Exercises to complete
(a) From the Pacers forum thread, copy the part that opens with the words containing "## Knick Killer" and closes with "I just did.".
(b) Summarize the Pacers forum thread in two sentences.
(c) Carry on the Pacers forum thread from where it stops.

Settle down there DienerTime....i saved what you wrote. And sorry I should've merged threads. I wasn't thinking. I don't exactly have to do many things in the Pacer forum. You kids are well-behaved.




DienerTime said:


> Pacers won 98-87
> 
> 
> This game was all about effort, effort, effort for the Pacers. Wihout 3 starters (Granger, Murphy, Dunleavy) we still pulled out the win on the road.
> ...


----------



## Redeemed (Feb 2, 2008)

Yeah sorry about that I didn't mean to bite your head off haha. Yeah being a mod isn't too easy to learn how to do eh? I mod on Baseballforum and Footballforum.


----------



## Knick Killer (Jul 16, 2006)

DienerTime said:


> Yeah sorry about that I didn't mean to bite your head off haha. Yeah being a mod isn't too easy to learn how to do eh? I mod on Baseballforum and Footballforum.


Hey I know what I'm doing. With all the training us Mods get (*cough* none *cough*) we rarely make a mistake like I just did.


----------



## Redeemed (Feb 2, 2008)

Haha yeah, it's okay I just over reacted. Mod training wouldn't hurt would it haha.


----------



## Auggie (Mar 7, 2004)

Good win without Granger, Dunleavy and Murphy. im very impressed with our new pgs 

Auggie - 8
DienerTime - 6 (called the Pacers score)

Exercise data
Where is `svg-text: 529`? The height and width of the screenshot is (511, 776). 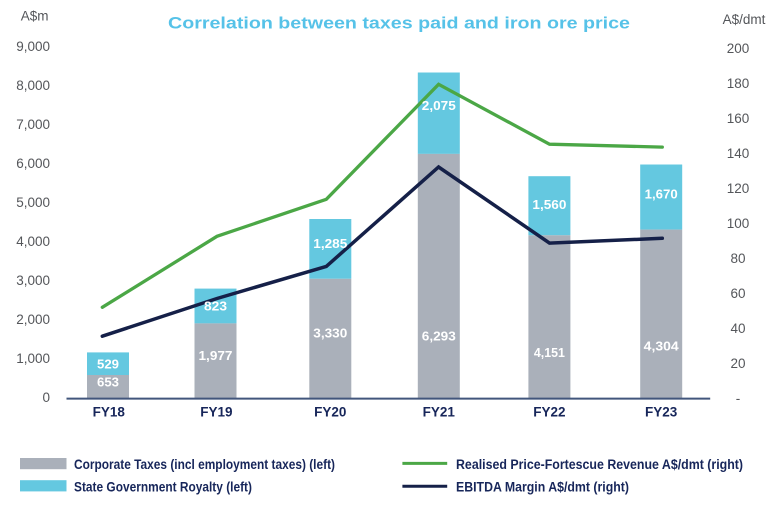 svg-text: 529 is located at coordinates (108, 364).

Answers for this exercise
(a)
## Knick Killer (Jul 16, 2006)

DienerTime said:


> Yeah sorry about that I didn't mean to bite your head off haha. Yeah being a mod isn't too easy to learn how to do eh? I mod on Baseballforum and Footballforum.


Hey I know what I'm doing. With all the training us Mods get (*cough* none *cough*) we rarely make a mistake like I just did.

(b) A moderator apologizes to DienerTime for not merging threads, and the quoted post reports a 98-87 Pacers road win without starters Granger, Murphy and Dunleavy. After Knick Killer jokes that mods get no training and Redeemed agrees that it wouldn't hurt, Auggie calls it a good win, praises the new pgs and posts a tally of Auggie 8 and DienerTime 6, noting that DienerTime called the Pacers score.

(c)
*Knick Killer31 - 4*
NorthSideHatrik - 19
Jermaniac Fan - 24
Basel57 - DQed

Winner of guess the score and 100k e-Cash: Knick_Killer13! grats! DienerTime also get 100k for guessing the correct Pacers score of 98. :cheers: cheers guys


----------



## PaCeRhOLiC (May 22, 2005)

Knick_Killer31 said:


> We don't need post game threads.



Having post game-threads does not hurt this forum whatsoever, so I don't see the need to merge them. I always like to make player of the game threads and such myself , so I don't have a problem with other people who do the same...


----------



## Knick Killer (Jul 16, 2006)

PaCeRhOLiC said:


> Having post game-threads does not hurt this forum whatsoever, so I don't see the need to merge them. I always like to make player of the game threads and such myself , so I don't have a problem with other people who do the same...


Honestly I just really don't think its necessary but don't let me stop you guys. Go right ahead.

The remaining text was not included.